Important Sidenote: If you're pre-conversion and choose to adopt a "Jew-y" name, remember that there are certain halachic situations where you need to make sure people aren't assuming you're halachically Jewish based on that name. (Even though they would be idiots to rely on only a name.) Whether you choose to reveal your legal name or not, you still need to reveal your halachic status when required. Worse case scenario in that case, they'll assume only your father is Jewish.

Changing my last name never even occurred to me, probably because all this is far too complicated for me to keep all those facts straight. 
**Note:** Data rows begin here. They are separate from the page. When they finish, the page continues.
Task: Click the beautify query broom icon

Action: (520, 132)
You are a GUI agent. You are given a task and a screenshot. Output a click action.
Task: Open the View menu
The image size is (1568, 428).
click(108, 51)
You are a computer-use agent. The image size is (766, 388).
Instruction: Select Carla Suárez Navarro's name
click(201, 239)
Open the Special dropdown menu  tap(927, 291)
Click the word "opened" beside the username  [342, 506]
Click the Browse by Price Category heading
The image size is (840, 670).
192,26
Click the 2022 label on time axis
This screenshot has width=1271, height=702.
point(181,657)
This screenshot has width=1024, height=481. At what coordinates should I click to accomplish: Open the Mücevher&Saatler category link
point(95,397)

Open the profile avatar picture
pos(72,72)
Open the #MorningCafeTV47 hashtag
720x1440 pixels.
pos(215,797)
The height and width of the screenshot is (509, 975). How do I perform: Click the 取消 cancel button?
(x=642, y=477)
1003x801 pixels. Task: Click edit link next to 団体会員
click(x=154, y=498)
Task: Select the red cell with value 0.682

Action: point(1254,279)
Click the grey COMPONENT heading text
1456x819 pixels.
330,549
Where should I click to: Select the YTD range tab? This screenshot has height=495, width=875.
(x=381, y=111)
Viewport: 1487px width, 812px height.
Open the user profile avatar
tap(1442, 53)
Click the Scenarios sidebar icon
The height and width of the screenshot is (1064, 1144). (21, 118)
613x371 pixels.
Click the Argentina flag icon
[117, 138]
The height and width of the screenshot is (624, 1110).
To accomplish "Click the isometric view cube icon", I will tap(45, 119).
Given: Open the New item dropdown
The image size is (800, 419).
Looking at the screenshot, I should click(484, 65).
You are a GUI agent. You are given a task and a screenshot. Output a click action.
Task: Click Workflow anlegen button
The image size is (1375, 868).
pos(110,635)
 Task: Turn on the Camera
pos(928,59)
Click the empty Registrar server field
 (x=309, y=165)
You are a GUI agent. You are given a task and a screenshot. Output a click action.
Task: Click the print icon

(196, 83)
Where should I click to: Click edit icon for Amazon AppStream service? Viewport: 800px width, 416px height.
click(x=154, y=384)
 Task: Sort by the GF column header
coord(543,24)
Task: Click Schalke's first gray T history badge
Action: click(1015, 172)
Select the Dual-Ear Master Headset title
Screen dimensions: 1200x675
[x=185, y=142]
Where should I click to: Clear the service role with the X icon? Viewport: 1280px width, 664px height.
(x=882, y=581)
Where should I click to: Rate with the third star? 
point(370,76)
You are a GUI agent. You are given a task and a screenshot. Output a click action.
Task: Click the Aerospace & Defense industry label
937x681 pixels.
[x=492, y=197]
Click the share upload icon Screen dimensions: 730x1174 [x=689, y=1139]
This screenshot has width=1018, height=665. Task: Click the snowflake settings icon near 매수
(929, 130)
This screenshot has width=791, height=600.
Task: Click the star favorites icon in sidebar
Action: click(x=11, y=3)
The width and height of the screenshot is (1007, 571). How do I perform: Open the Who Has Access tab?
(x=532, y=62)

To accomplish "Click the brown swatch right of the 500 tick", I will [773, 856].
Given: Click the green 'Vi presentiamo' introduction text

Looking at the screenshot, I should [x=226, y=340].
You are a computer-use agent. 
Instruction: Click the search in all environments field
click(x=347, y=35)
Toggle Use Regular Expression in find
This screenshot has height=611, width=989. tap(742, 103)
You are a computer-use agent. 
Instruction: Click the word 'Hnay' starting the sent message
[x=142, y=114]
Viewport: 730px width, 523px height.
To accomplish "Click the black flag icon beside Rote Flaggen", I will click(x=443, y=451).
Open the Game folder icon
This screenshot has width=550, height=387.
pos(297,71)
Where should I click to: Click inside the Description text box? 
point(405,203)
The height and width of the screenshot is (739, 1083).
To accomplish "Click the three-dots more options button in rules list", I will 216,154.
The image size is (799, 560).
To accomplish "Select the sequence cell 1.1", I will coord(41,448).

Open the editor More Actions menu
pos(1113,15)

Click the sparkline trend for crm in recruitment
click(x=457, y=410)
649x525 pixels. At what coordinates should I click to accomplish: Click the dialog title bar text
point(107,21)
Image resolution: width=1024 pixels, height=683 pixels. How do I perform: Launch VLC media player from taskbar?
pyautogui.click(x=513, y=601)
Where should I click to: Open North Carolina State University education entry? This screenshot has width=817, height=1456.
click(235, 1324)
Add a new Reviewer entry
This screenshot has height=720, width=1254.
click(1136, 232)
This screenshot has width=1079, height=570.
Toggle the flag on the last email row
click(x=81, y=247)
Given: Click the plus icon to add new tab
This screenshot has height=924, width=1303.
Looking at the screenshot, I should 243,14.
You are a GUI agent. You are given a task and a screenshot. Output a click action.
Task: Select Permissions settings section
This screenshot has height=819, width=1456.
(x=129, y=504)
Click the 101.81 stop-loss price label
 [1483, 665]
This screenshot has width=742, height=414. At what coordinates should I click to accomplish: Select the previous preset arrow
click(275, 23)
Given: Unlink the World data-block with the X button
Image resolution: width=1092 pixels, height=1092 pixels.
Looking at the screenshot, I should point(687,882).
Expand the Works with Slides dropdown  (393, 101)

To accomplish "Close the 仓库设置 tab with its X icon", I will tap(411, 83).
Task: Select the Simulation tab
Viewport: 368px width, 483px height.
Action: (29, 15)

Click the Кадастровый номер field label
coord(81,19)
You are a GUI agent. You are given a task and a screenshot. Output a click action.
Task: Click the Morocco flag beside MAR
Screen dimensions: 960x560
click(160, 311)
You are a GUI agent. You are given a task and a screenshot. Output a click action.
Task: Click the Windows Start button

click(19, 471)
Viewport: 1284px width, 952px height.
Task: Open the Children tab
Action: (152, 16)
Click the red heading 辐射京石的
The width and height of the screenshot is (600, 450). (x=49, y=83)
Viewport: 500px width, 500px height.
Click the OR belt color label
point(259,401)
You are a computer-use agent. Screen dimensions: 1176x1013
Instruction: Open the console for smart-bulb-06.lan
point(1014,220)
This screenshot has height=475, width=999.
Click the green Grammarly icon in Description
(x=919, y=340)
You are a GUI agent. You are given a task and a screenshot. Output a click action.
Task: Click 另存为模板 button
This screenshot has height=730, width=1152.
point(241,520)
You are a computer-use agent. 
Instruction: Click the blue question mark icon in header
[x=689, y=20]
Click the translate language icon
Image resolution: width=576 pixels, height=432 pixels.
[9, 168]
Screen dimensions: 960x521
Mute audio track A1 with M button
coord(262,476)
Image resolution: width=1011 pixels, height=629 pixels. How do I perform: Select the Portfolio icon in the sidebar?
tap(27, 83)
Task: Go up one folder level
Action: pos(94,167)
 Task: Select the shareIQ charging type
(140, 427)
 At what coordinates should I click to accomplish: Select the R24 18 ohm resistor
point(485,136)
The Take Away: At the end of the day, why do our communities make people feel that this is necessary?? We are doing something terribly wrong, and it needs to change. No one should think that people named Flannery O'Connor, Nelson Mandela, or Pablo Neruda cannot be Jews. If for no other reason, these "Jewish" last names have no bearing on whether someone is Jewish when the halachic standard is whether the mother is Jewish. Taking a quote from the movie Wet Hot American Summer, all of the following names could be people who are not halachically Jewish: "Amanda Klein, Jessica Azaria, Ira Stevenberg, Sol Zimmerstein, uh, David... Ben Gurion."


  1. I had a very Irish-sounding name prior to my conversion. It didn't bother me very much that my name didn't sound very Jewish because I belonged to a small shul and most people already knew that I had converted.
    When my husband and I married, I got a more likely Jewish name. Around the same time, our shul closed and we joined a much, much larger shul (almost ten times larger, where we knew almost no one).
    Since I don't want to tell EVERYONE new that I meet that I converted, it is easier now that I have a more Jewish (or less Irish-sounding) last name.
    I'm not sure that I would have made up a Jewish-sounding last name at conversion, since my now-husband and I were dating when I converted and we knew we were going to get married one day. However, I do know that, as a woman, it is easier because you are more likely to take on a more Jewish-sounding name than as a man, who will keep his last name.
    I agree that there is something going on that is wrong, but I think that it is rooted in something right. It didn't start out that we wanted to exclude people, it started out that we wanted to be able to identify with one another, to know one another because there are so few of us.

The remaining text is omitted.